Tobias Mayer's interest in mathematics appears to have stemmed from his reading of the two books: Christian von Wolff's 'Anfangs-Gründe aller mathematuscher Wissenschaften' and Johann Christian Sturm's 'Mathesis enucleata.' At any rate, he acknowledges his debt to these two books when, on the occasion of his eighteenth birthday, he wrote the preface to his first printed work - a treatise concerned with the application of algebraic methods to problems of elementary and higher geometry. A comparison of Mayer's book with those others indicates that he was dependent upon Wolff for his knowledge of mathematical techniques and upon Sturm for providing the model on which he based his own presentation. The method which is given by the former for determining the area of an irregular polygon (or irregularly-shaped field) was illustrated by Mayer in his next major work, the 'Mathematischer Atlas' (Augsburg, 1745). ...

He was employed as a cartographer in Nürnberg from 1746, when he began working for the Homann Heirs company which succeeded the firm established in Nürnberg by the famous cartographer Johann Baptist Homann. In 1749, while working for the Homann Company, Mayer produced a map of the moon measuring seven and a half inches in diameter. It was the first map of the moon which used accurately measured positions of the craters. In fact Mayer measured the positions of 24 craters, which he included in the map, using a micrometer to obtain an accuracy of 1' in latitude and longitude. He also produced a detained map of Switzerland, showing the thirteen Cantons with accurately placed towns, rivers, lakes and political divisions.
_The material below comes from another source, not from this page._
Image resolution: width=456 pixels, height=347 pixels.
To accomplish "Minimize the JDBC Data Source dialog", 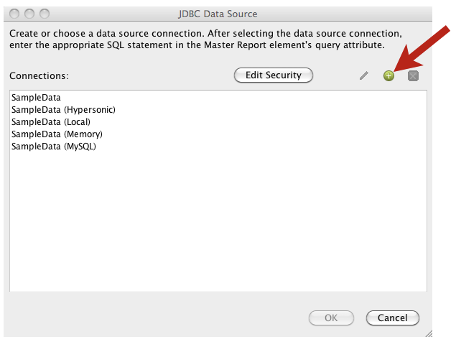I will click(30, 14).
Mayer's map was published by Homann in 1751. Mayer showed his outstanding abilities by introducing many improvements in cartography, but he also discovered the libration of the Moon which he published in Kosmographische Nachrichten (Nürnberg, 1750). This and other scientific achievements gained him fame which led to his appointment as Professor of Economics and Mathematics at Göttingen in 1751. Being a map maker, it was natural for Mayer to make a map illustrating his journey from Nürnberg to Göttingen. The route, through Bamberg and Meiningen, is considered the first road map produced in Germany. From the time he took up his position in Göttingen, Mayer corresponded with Leonard Euler. For details of this correspondence see [3].

Mayer invented a clever improvement to the reflecting circle in 1752. It is described in detail by Joseph de Mendoza Rios who submitted his paper 'On an improved reflecting circle' to the Philosophical Transactions of the Royal Society in 1801. De Mendoza Rios writes:-

As the reflecting instruments employed at sea are supported by the hand, their weight and scale are limited within a narrow compass; and it seemed very difficult to obviate, by any expedient, the inconveniences arising from the smallness of their size, while it was impossible to increase it. The celebrate Tobias Mayer contrived, however, a method to determine, at one reading, instead of the simple angle observed, a multiple of the same angle; and, by this means, the instrument became, in practice, capable of any degree of accuracy, as far as regards the above mentioned errors. His invention is essentially different from the mere repetition of the observations ...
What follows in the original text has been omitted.